We used quadriceps muscle tissue to compare the relative expression of proteins in each group of mice (n = 6 per group). Tissues were pulverized and sonicated in RIPA buffer and subjected to in-gel trypsin digestion. Peptides were identified using nano-LC-ESA-MS/MS and a two-step workflow to detect and quantify proteins, post-translational modifications and semitryptic peptides was followed as previously published (Lanza et al., 2012) and provided in detail in Appendix S1.

Statistical analyses

Statistical analysis was performed using prism v6.0e (GraphPad Software Inc, La Jolla, CA, USA). Differences between age (Young vs. Old) and treatment (CON, EPA, DHA) were compared using a two-way analysis of variance (ANOVA).
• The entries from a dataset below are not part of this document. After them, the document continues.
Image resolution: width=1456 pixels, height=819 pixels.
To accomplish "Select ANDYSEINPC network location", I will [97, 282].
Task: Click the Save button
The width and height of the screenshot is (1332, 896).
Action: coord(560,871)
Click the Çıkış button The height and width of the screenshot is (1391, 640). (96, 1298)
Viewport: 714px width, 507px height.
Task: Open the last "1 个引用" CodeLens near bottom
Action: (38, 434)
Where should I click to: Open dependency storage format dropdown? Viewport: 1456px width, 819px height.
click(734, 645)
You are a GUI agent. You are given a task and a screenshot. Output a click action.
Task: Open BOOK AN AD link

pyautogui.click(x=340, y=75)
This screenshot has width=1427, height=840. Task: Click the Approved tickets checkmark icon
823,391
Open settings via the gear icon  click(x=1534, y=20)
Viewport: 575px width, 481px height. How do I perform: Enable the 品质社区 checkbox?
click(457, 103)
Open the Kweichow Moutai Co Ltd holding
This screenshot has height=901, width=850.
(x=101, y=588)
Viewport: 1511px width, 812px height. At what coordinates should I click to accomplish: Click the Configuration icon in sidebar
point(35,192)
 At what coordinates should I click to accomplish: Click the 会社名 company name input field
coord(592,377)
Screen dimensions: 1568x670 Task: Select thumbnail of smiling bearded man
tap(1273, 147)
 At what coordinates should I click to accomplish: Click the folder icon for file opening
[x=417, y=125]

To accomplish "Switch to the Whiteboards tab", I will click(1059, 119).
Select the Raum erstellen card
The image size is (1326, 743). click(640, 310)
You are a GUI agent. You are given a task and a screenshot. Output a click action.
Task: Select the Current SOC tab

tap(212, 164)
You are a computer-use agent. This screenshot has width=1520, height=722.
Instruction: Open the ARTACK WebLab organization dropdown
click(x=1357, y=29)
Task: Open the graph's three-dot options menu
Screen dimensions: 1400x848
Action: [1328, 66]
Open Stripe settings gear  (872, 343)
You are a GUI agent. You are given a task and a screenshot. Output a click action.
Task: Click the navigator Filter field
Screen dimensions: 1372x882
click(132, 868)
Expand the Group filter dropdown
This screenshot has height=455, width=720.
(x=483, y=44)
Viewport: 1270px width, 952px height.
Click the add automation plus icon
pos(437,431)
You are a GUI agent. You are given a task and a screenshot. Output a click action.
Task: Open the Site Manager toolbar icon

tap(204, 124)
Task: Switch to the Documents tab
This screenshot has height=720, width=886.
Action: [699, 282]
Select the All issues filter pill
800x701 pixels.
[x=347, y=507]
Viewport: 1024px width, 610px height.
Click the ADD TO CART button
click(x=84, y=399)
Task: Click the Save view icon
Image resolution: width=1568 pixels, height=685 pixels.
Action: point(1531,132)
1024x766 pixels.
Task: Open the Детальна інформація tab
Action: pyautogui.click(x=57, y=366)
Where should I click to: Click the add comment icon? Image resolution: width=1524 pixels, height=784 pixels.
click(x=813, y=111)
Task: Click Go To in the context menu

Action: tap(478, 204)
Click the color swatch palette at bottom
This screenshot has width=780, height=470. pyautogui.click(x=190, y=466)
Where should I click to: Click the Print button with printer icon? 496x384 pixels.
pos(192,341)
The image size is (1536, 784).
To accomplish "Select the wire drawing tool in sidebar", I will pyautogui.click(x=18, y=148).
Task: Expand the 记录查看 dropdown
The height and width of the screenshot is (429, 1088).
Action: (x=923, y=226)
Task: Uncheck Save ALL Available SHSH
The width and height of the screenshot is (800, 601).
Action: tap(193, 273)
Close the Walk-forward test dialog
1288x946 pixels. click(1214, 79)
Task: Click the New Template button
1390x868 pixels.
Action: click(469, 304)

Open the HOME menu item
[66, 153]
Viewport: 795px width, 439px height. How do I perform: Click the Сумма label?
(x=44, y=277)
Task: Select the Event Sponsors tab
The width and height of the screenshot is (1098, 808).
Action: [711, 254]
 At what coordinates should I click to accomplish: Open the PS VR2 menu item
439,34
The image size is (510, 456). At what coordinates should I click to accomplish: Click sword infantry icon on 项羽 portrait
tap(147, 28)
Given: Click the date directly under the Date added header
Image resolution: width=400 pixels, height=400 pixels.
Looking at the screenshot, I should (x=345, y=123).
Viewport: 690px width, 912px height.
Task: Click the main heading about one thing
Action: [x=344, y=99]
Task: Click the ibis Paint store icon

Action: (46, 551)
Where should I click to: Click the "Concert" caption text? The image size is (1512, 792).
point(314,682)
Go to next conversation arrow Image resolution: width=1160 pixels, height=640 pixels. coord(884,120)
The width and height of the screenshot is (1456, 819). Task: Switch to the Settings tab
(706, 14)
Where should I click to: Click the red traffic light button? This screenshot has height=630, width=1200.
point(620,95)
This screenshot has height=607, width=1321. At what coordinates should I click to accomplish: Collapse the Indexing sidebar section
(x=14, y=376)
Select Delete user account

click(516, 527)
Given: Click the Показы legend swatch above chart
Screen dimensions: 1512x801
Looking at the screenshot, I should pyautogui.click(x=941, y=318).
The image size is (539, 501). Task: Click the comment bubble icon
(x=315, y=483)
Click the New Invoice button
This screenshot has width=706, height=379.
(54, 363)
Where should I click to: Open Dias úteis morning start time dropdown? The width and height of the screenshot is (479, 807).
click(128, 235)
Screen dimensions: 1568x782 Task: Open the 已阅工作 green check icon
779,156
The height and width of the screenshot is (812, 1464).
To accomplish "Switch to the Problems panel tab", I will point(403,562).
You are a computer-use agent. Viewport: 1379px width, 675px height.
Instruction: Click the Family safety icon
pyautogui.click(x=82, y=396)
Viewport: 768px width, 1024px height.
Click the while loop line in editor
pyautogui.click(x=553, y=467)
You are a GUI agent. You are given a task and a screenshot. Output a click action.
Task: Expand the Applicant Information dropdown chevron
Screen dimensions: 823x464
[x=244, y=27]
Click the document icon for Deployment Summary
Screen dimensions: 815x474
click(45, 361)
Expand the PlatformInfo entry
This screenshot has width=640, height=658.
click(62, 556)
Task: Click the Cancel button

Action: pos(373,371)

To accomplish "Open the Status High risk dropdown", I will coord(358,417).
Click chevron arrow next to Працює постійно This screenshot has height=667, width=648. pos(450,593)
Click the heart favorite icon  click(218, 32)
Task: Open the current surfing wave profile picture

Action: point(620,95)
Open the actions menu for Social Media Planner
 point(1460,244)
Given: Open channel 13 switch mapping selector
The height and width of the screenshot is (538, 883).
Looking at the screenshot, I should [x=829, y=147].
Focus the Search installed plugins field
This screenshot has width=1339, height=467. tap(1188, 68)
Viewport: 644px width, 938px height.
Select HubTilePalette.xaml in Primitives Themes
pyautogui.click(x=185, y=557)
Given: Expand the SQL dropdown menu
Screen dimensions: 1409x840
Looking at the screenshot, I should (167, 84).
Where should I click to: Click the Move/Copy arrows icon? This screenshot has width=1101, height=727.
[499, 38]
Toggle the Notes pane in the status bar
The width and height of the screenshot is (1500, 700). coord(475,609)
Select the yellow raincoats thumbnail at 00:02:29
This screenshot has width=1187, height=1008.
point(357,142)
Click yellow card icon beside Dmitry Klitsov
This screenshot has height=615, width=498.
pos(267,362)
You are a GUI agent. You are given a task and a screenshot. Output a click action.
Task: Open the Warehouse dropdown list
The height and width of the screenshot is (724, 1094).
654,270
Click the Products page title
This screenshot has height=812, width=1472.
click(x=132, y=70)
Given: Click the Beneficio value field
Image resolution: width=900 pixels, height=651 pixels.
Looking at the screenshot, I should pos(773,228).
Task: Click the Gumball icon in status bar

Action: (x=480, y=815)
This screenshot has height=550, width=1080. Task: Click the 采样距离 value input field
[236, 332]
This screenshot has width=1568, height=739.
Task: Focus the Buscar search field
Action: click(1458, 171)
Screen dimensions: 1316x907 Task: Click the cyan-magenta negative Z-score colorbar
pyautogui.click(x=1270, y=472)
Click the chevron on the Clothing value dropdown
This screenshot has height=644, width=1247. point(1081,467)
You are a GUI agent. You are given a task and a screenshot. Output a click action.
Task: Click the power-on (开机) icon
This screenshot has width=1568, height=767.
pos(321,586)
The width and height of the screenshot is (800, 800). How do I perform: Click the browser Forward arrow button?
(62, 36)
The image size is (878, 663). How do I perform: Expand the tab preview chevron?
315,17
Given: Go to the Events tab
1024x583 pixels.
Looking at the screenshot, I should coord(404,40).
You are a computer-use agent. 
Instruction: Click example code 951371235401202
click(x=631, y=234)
When a significant interaction was detected, post hoc analysis was performed with the Tukey’s procedure. Significance was set at P ≤ 0.05. Data are presented as means ± SEM.

Funding

Funding for this work was provided by a grant from the American Federation for Aging Research (I.R.L.), the Mayo Clinic Center for Cell Signaling in Gastroenterology NIDDK P30DK084567, T32 DK007198 (M.L.J), KL2 TR000136-07 (M.L.J.), and UL1 TR000135.

Conflict of interest

The authors have declared that no conflict of interest exists.

Author contributions

MLJ, AZL, SD, and IRL performed data analysis and wrote the manuscript. MF and MKH performed alanine enrichment measurements for muscle protein synthesis. IRL conceived the experiments and performed data collection.